> Work to complete: A faithful, word-for-word copy of the records is required, and it must contain no pictures.

> Records for this task:
****************
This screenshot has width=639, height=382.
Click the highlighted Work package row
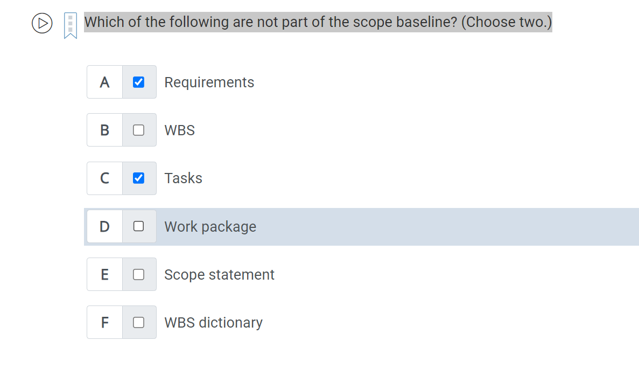361,227
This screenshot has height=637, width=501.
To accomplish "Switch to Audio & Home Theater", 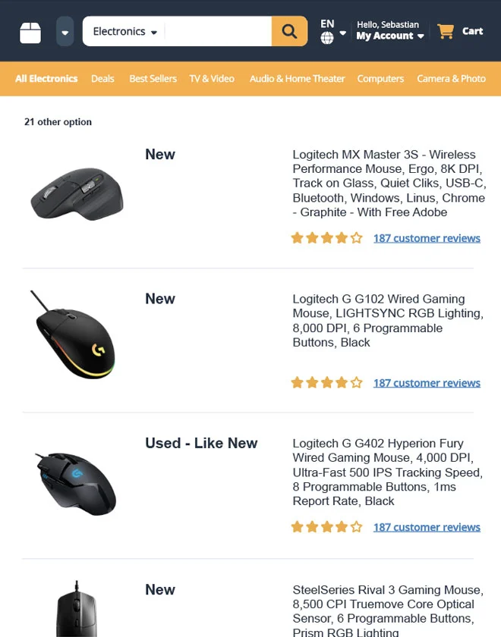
****************
> Exercise solution:
This screenshot has width=639, height=382.
Click the highlighted Work package row
361,227
This screenshot has height=637, width=501.
To accomplish "Switch to Audio & Home Theater", 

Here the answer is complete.